In May 2021, immigrants for 36.3 percent of all core-aged employment in accommodation and food services; 37.8 percent of transportation and warehousing workers; 34.1 percent of those working in professional, scientific and technical services; and 20.1 percent of construction employees.
Recent immigrant unemployment down
Although Canada welcomes high numbers of immigrants, challenges such as credential recognition and others typically lead recent immigrants to have higher unemployment rates.
The challenges are ongoing, but the gap between the unemployment rate of recent immigrants and other workers was smaller in 2021 than in 2016. Among core-aged recent immigrants, the unemployment rate was 10.9 percent in May 2021, while the rate for non-immigrants was 7.7 percent, a gap of 3.2 percentage points. In 2016, the gap was five percentage points. At that time, the unemployment rate was 11 percent for recent immigrants and 6 percent for non-immigrants.

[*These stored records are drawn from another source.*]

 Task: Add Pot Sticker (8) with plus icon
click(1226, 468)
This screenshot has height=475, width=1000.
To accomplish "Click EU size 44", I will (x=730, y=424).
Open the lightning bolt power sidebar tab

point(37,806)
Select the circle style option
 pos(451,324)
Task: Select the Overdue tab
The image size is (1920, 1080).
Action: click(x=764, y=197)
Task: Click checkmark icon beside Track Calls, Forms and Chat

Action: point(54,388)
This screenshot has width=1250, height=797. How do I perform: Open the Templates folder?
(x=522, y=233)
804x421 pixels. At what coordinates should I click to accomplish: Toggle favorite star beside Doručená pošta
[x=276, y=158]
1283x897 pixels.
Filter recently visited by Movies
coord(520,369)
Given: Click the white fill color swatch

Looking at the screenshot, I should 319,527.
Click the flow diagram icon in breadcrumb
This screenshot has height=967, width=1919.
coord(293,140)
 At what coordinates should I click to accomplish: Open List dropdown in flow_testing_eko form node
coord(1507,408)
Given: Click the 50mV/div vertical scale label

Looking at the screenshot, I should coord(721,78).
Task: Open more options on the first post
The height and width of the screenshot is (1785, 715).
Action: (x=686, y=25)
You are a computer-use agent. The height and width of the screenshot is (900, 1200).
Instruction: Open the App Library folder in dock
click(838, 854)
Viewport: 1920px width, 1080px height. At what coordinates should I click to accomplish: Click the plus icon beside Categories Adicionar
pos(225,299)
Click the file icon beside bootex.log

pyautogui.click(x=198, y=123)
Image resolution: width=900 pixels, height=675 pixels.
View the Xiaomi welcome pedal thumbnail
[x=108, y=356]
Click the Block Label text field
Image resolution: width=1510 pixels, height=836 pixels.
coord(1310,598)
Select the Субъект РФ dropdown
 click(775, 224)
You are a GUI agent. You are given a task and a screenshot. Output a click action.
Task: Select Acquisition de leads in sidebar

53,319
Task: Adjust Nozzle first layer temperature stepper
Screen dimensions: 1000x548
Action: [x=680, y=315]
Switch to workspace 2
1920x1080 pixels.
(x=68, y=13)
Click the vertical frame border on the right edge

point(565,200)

Recent core-age immigrants were also more likely than the previous five-year cohort to be employed in industries with above-average hourly wages such as professional, scientific and technical services; finance and insurance; and transportation and warehousing.
Statistics Canada offers two reasons why this may have been the case:
- Immigrants who got permanent residency between 2016 and 2021 were more highly educated than any previous cohort, according tothe census release on education. Nearly 6 in 10 held a bachelor’s degree or higher.
- More than one-third of recent immigrants had pre-admission experience in Canada as workers or international students. The majority of recent immigrants with previous Canadian experience had held a temporary work permit. Working in Canada before getting permanent resident has statistically been shown to improve immigrants’ labour market outcomes.